── Data to examine

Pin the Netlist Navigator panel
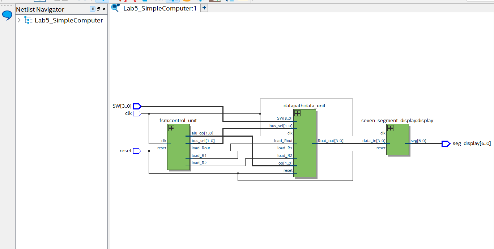The height and width of the screenshot is (249, 494). pyautogui.click(x=93, y=9)
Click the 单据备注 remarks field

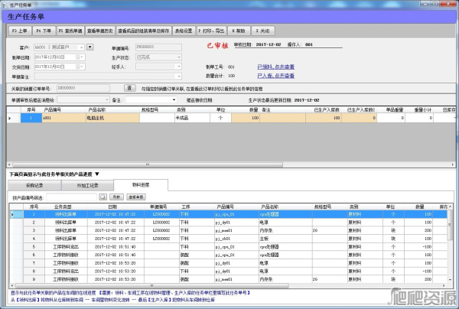click(x=107, y=77)
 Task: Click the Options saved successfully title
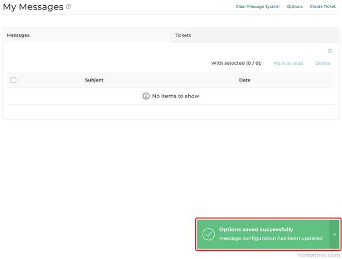[256, 229]
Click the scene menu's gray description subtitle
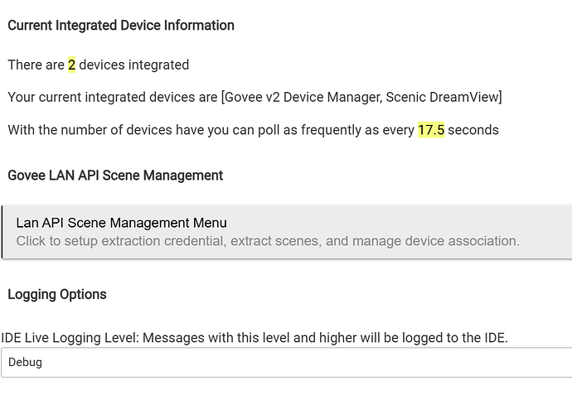Image resolution: width=572 pixels, height=395 pixels. pos(268,241)
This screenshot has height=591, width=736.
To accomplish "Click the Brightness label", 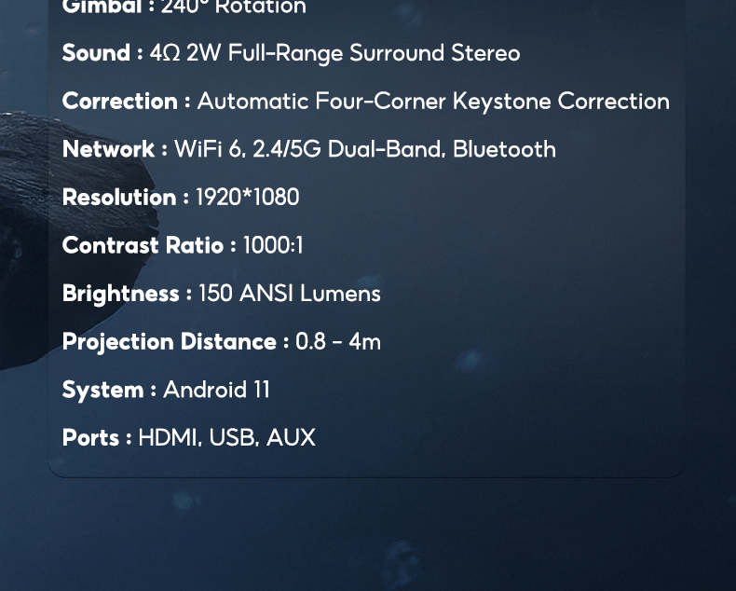I will click(x=120, y=294).
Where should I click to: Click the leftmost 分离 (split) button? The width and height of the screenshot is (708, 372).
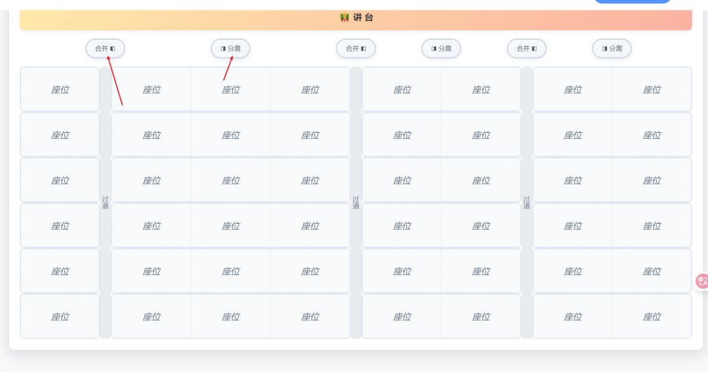230,48
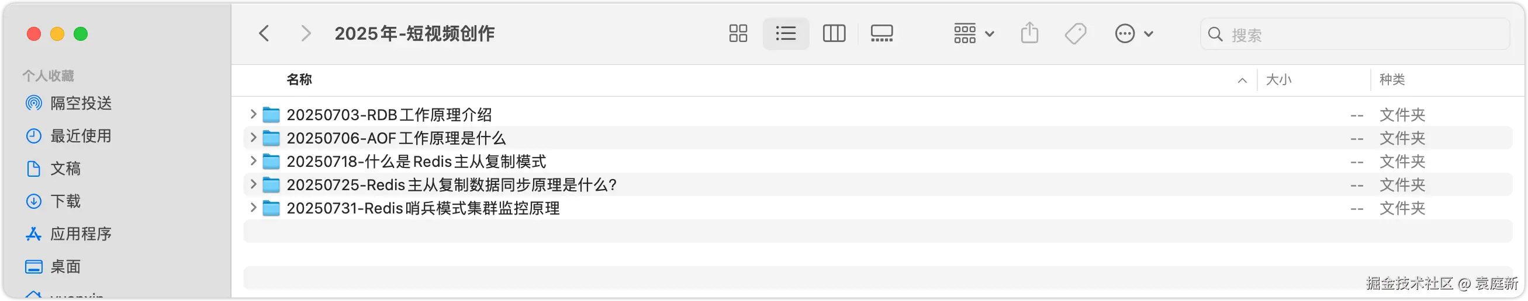Open the group-by options dropdown
This screenshot has height=301, width=1528.
973,34
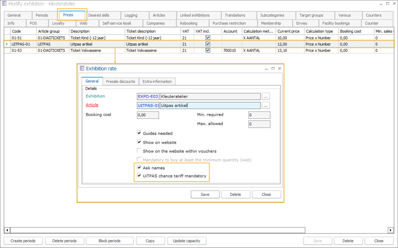The width and height of the screenshot is (398, 248).
Task: Click the Booking cost input field
Action: [148, 115]
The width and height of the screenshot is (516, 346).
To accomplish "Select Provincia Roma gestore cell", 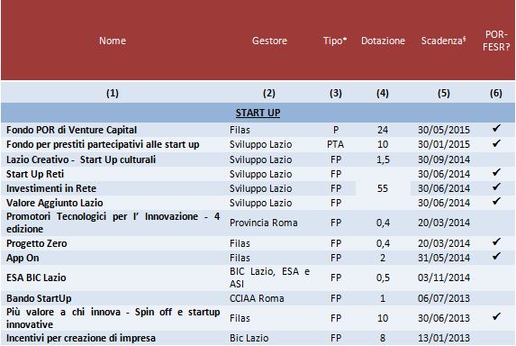I will pyautogui.click(x=264, y=223).
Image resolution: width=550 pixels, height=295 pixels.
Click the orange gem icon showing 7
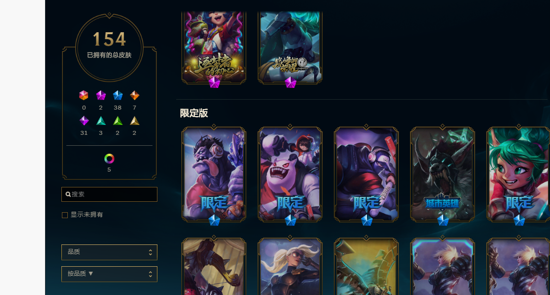click(x=135, y=96)
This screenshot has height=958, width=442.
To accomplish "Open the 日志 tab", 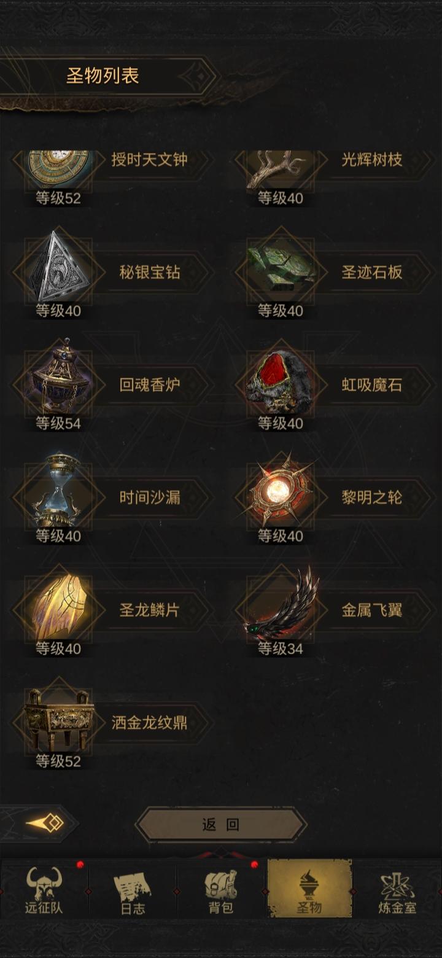I will tap(133, 890).
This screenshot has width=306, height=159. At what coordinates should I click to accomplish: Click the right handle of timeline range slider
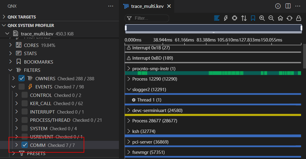pos(301,28)
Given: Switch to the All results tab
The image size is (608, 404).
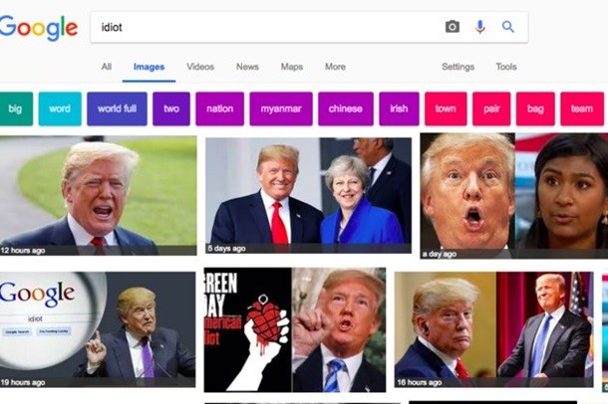Looking at the screenshot, I should point(106,67).
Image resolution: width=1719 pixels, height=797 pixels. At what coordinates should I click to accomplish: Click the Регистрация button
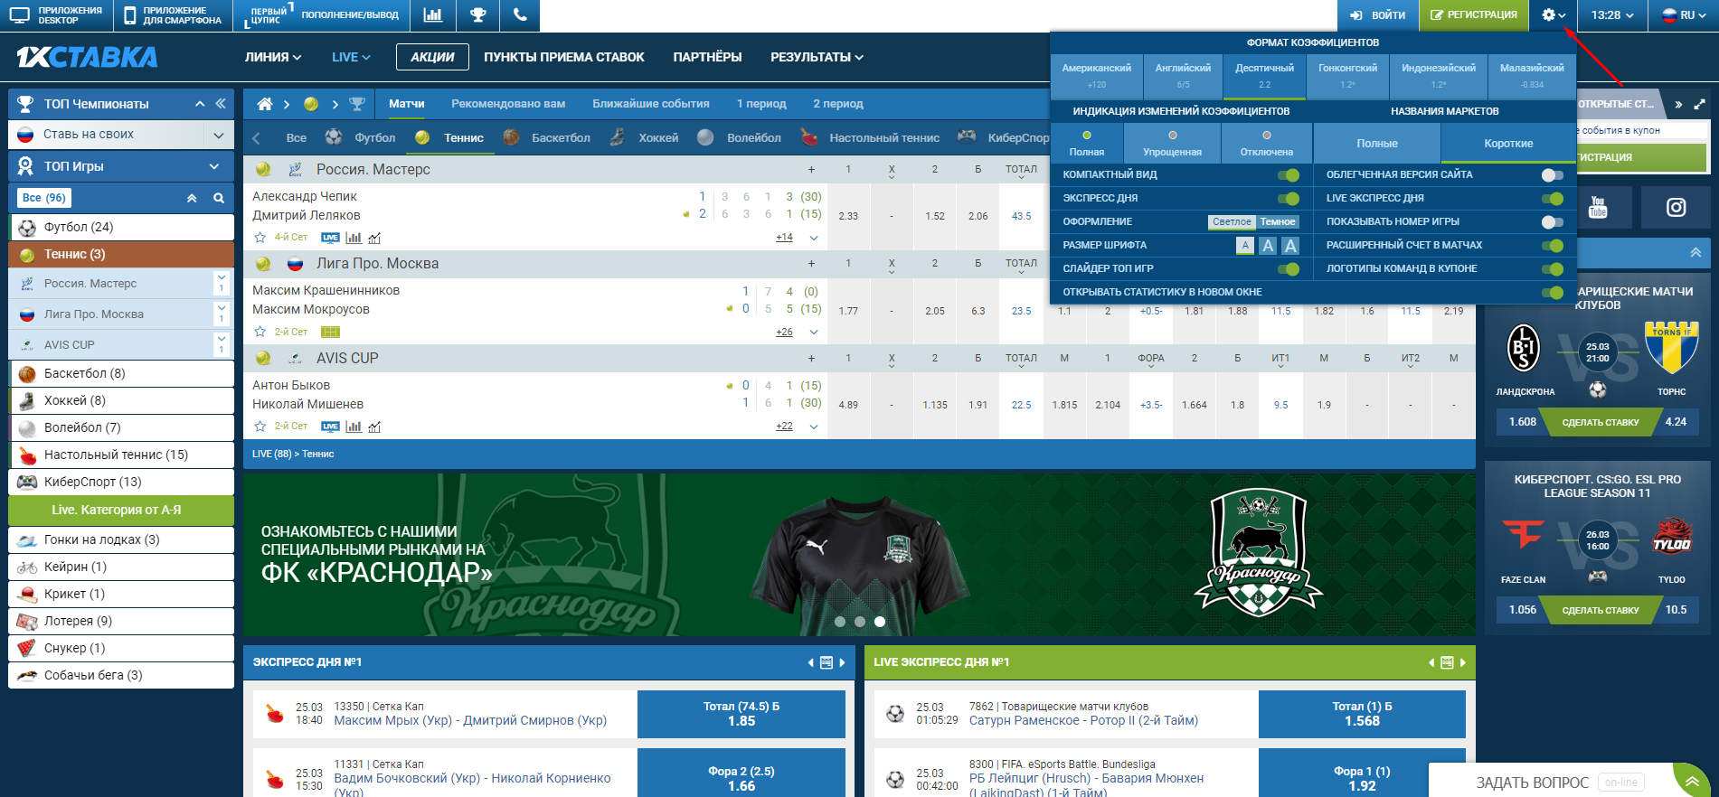click(1473, 15)
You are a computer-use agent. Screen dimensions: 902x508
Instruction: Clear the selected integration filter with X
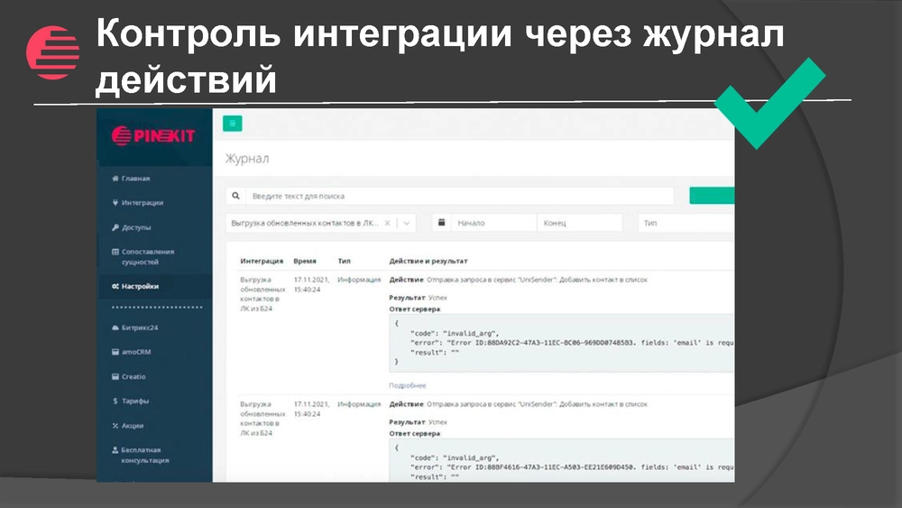[x=388, y=223]
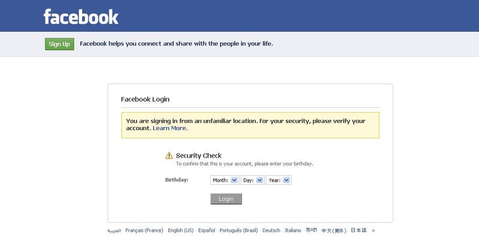The width and height of the screenshot is (479, 250).
Task: Show more languages with » arrow
Action: (x=373, y=230)
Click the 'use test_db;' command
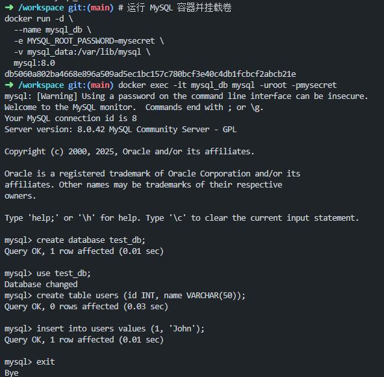Viewport: 384px width, 377px height. point(64,273)
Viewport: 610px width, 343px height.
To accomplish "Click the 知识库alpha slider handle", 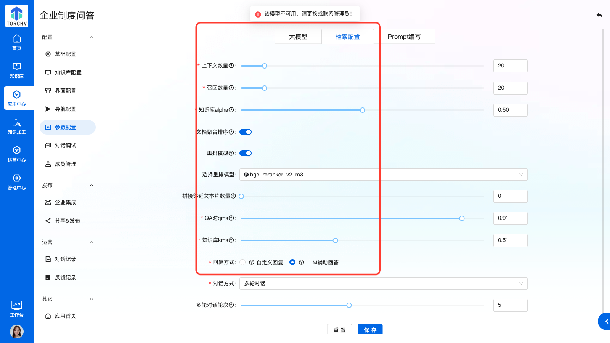I will (x=363, y=110).

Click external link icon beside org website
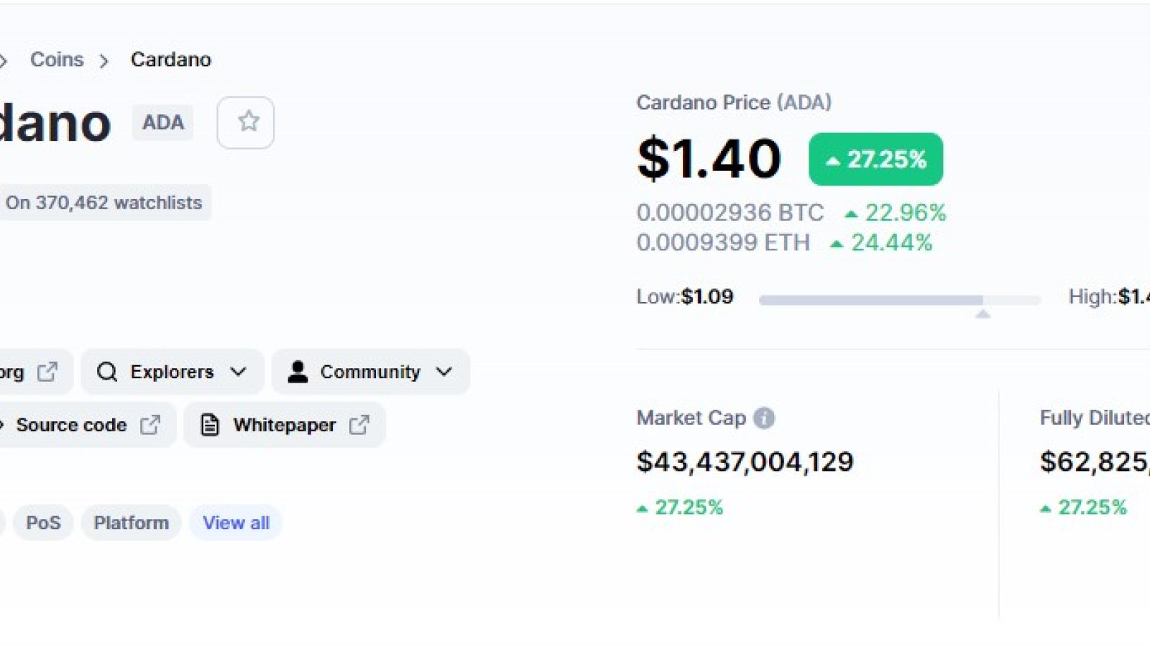pos(47,372)
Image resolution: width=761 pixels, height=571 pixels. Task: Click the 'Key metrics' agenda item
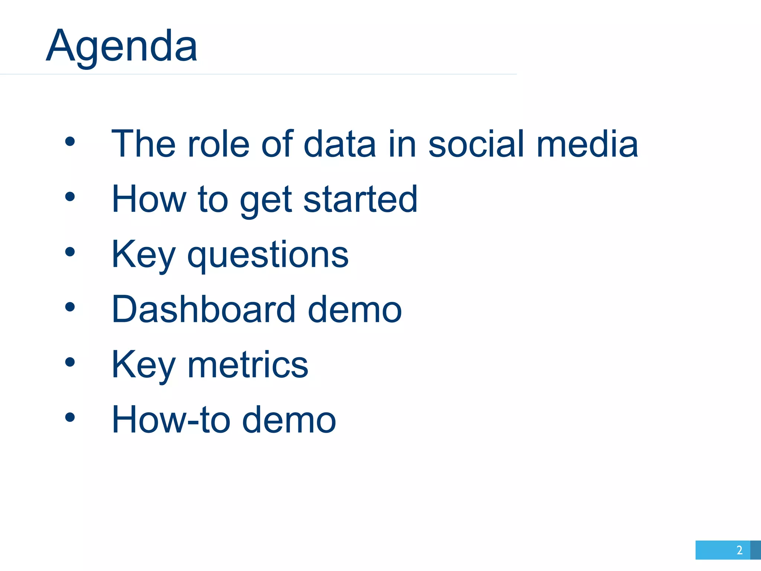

────

# What to produce
An exact copy is needed of the stretch above that opens with the line containing "Instruction: Clear the" and closes with the line containing "Viewport: 610px width, 343px height."; the pictures are not part of it.

# Problem solution
Instruction: Clear the selected integration filter with X
[x=388, y=223]
The width and height of the screenshot is (479, 250).
Task: Show more languages with » arrow
Action: (x=373, y=230)
Click the 'use test_db;' command
Viewport: 384px width, 377px height. point(64,273)
Viewport: 610px width, 343px height.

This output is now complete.